--- BRIEF A ---
Can you repeat the records word for word, from the line containing "Given: Check the" through the end of the records, with both ends included and the pictures left out?

Bulk material: h-BN

Prerequisites

Atomic structure of bulk hBN

Atomic structure of 2D hBN

Material properties:

• HCP lattice, ABAB stacking
• Four atoms per cell, B and N (16 electrons, )
• Lattice constants: a = 4.716 [a.u.], c/a = 2.582
• Plane wave cutoff 40 Ry (1500 RL vectors in wavefunctions)

You will need:

• PWSCF input files and pseudopotentials for hBN bulk (Download here)
• pw.x executable, version 5.0 or later
• p2y executable

Unpack the TARFILE:

$ tar -xcvf hBN-bulk.tar
$ cd hBN/PWSCF
$ ls
hbn_bands.in	hbn_nscf.in hbn_scf.in	hbn_scf_b.in REFERENCES

DFT calculations

First run the SCF calculation in the usual manner, e.g.

--- PROVIDED INFORMATION ---
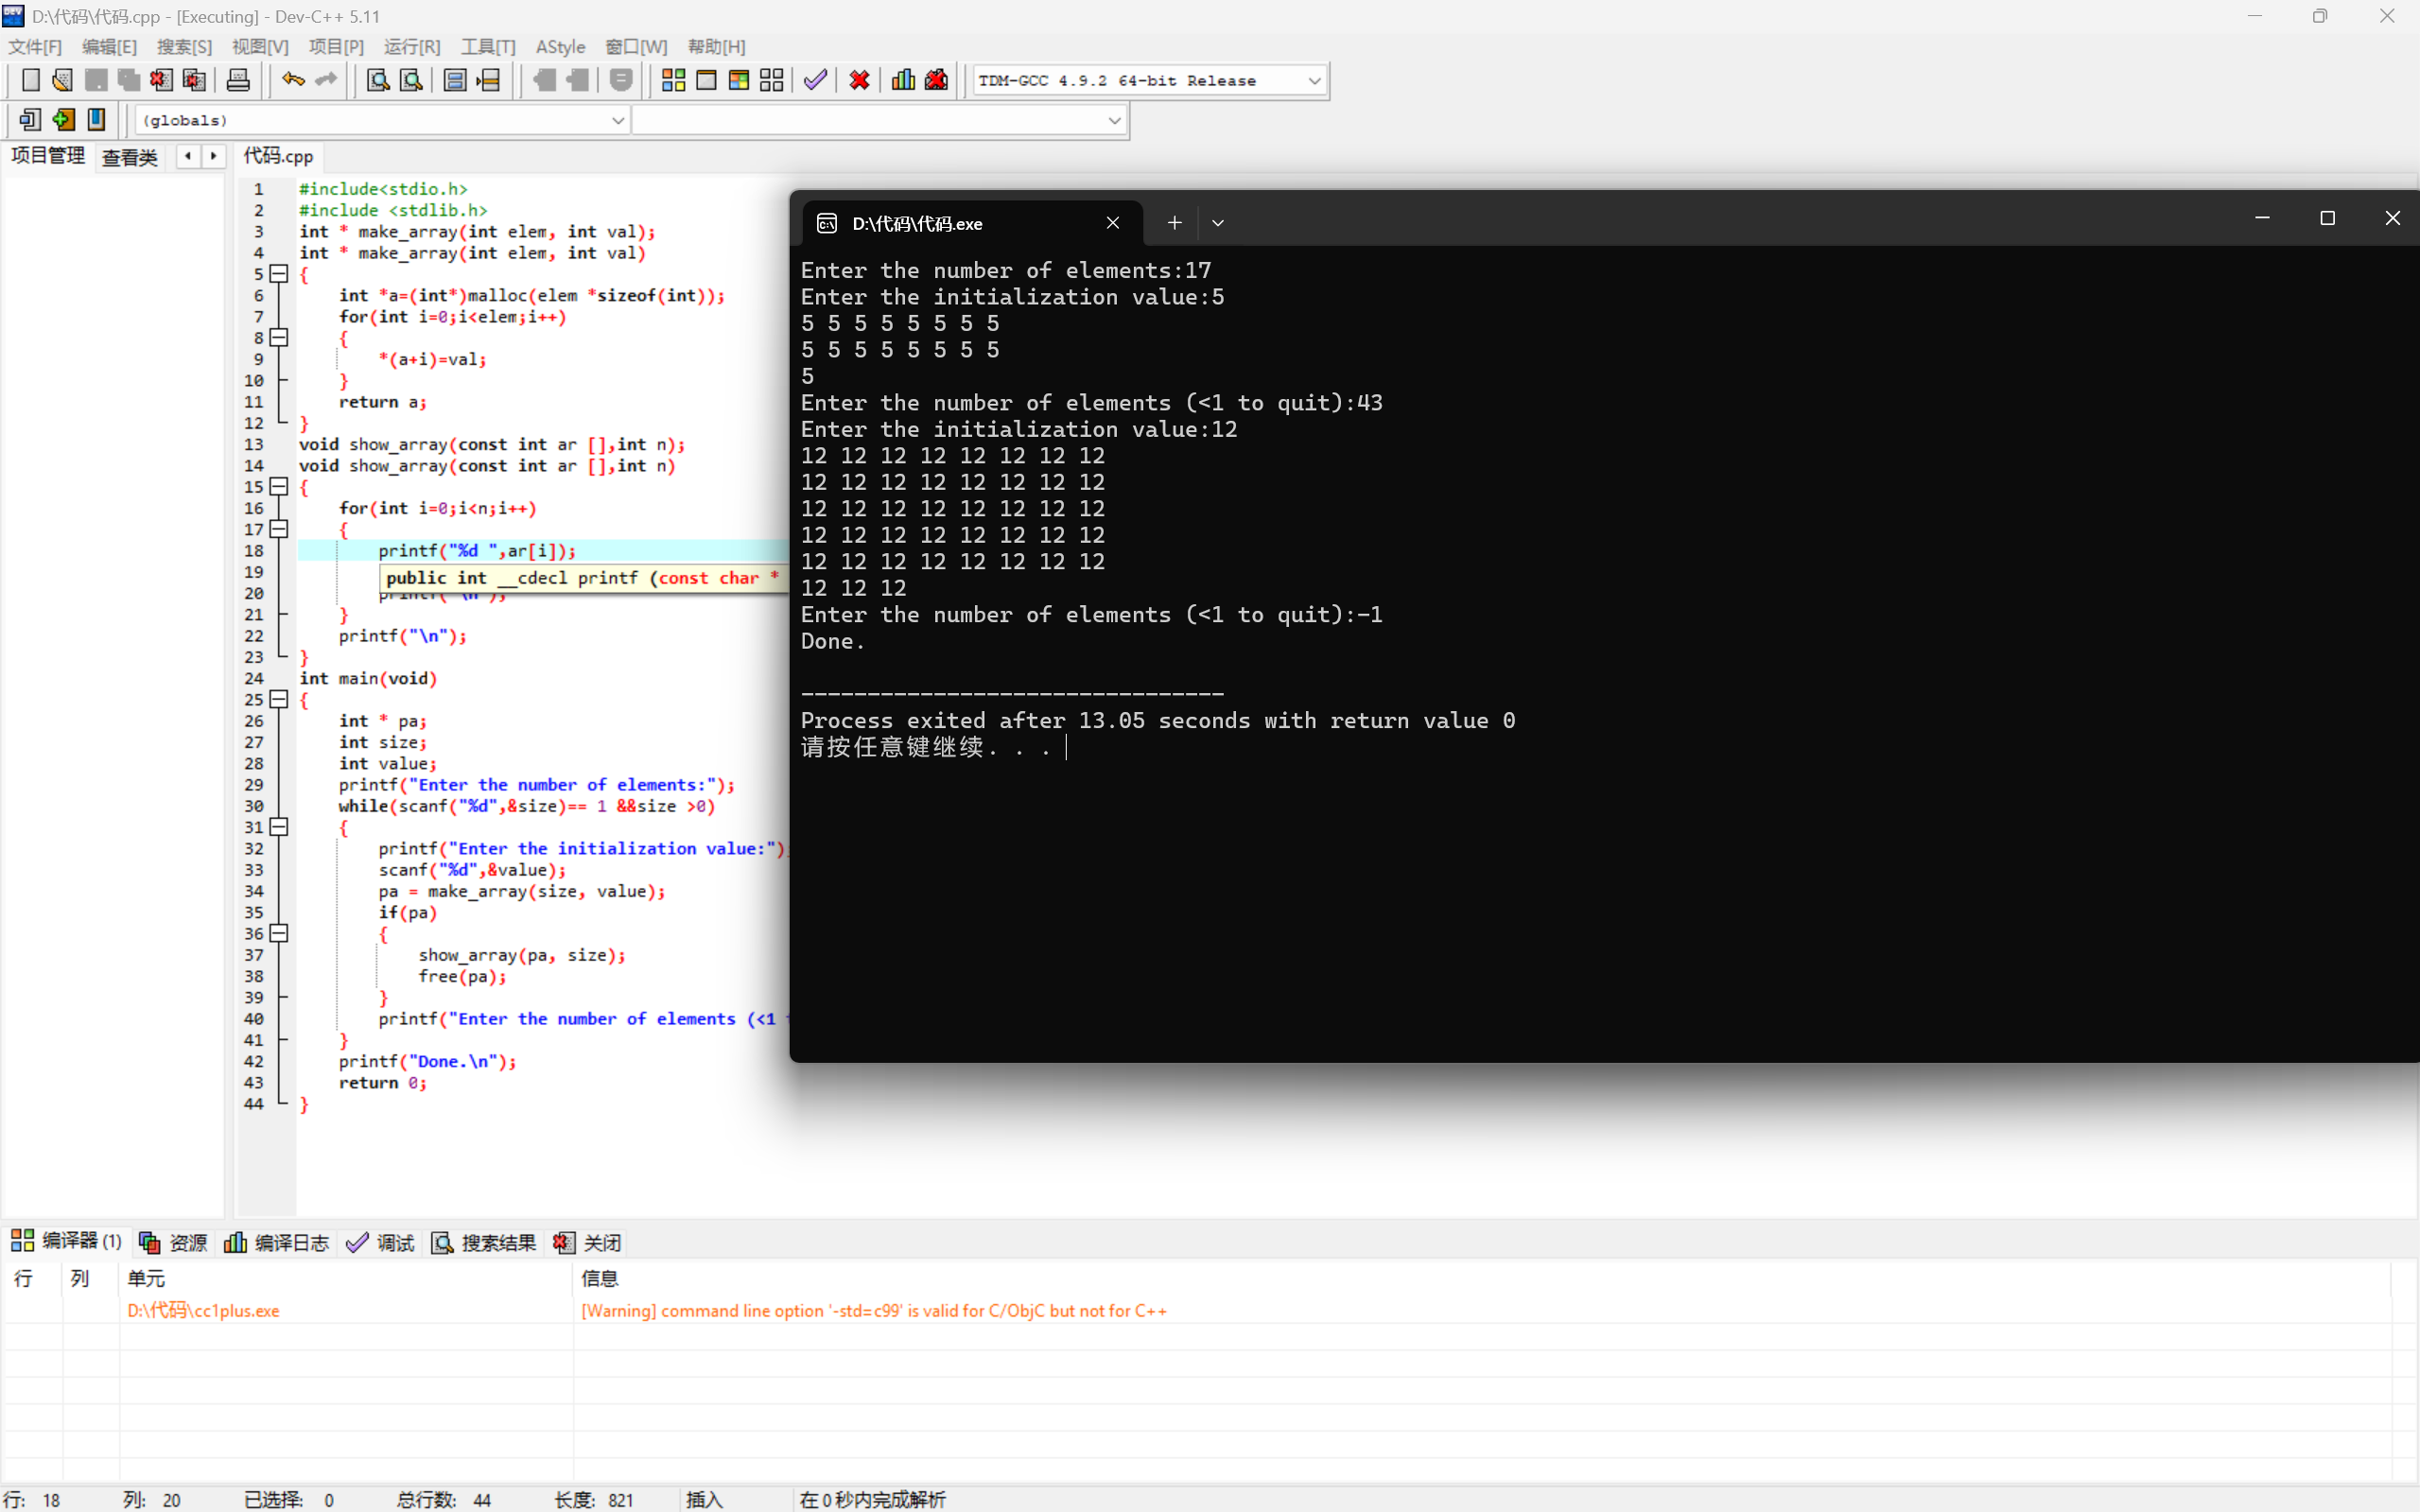
Task: Open the terminal new-tab dropdown chevron
Action: tap(1217, 223)
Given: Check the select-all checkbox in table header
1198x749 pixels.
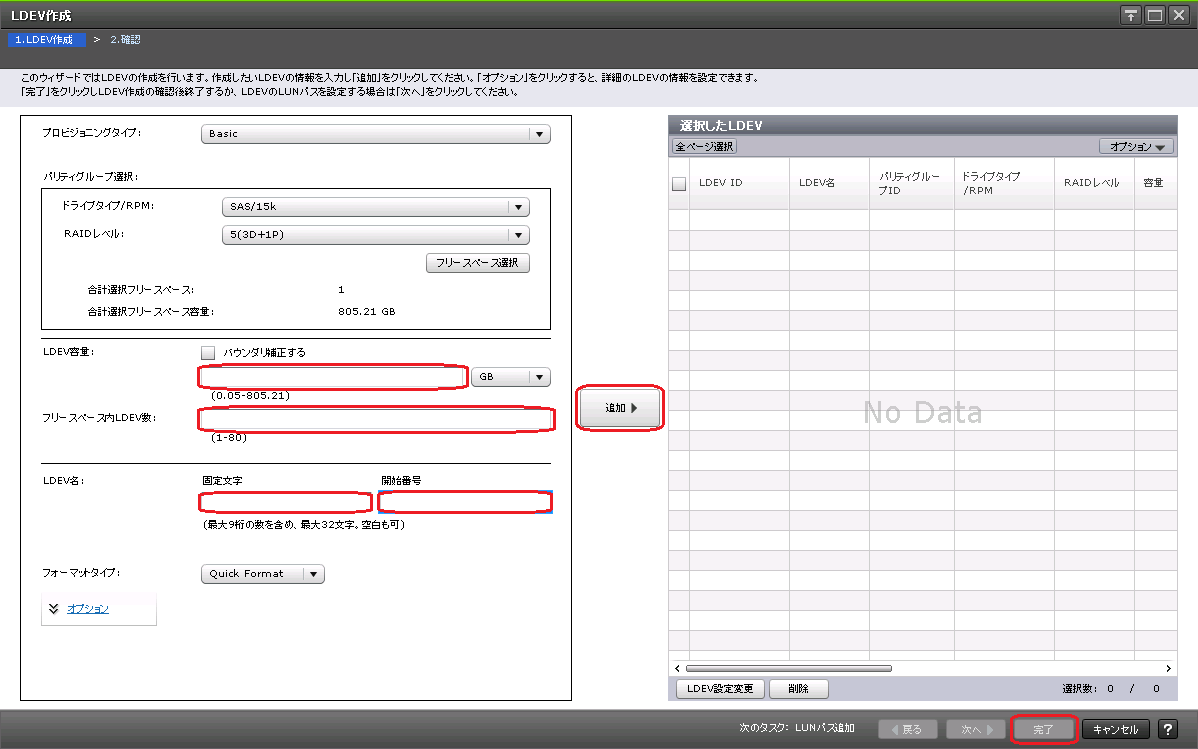Looking at the screenshot, I should coord(679,184).
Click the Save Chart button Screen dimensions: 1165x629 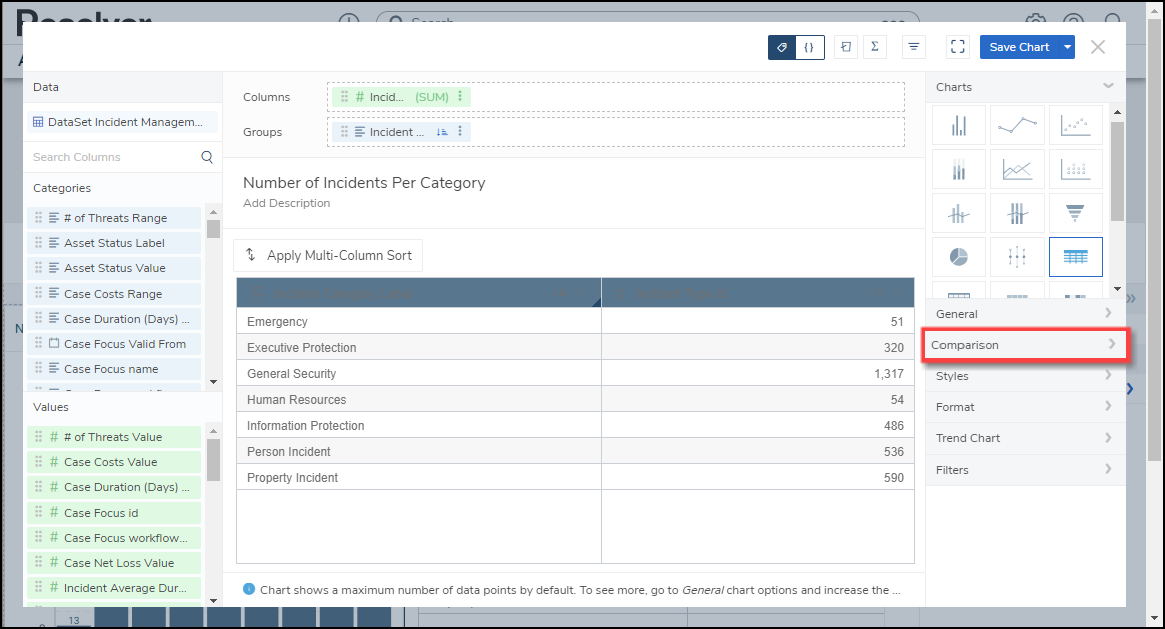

--- BRIEF B ---
Can you continue the bulk h-BN tutorial from where it stops?

--- RESPONSE A ---
Given: Check the select-all checkbox in table header
1198x749 pixels.
Looking at the screenshot, I should coord(679,184).
Click the Save Chart button Screen dimensions: 1165x629 

--- RESPONSE B ---
pw.x < hBN_scf.in > hBN_scf.out

and then the non-SCF calculation to generate a set of Kohn-Sham eigenvalues and eigenvectors across a denser k-point mesh and for occupied and unoccupied states:

pw.x < hBN_nscf.in > hBN_nscf.out

Note the presence of the following flags in the input file:

wf_collect=.true.
force_symmorphic=.true.

which are needed for the next step. Full explanations of these variables are given on the quantum-ESPRESSO input variables page. After these two runs, you should have a hBN.save directory:

$ ls hBN.save
data-file.xml

Conversion to Yambo format

PWscf output is converted to the Yambo format using the p2y (pwscf to yambo), found in the yambo bin directory. Enter the hbn.save directory and launch p2y:

$ cd hBN.save
$ p2y
[output]

The code reports some information about the system and generates a SAVE directory:

$ ls 
SAVE HB,in etc
$ ls SAVE
ns.db1 ns.wf ns.kb_pp_pwscf
ns.wf_fragments_1_1 ...
ns.kb_pp_pwscf_fragment_1 ...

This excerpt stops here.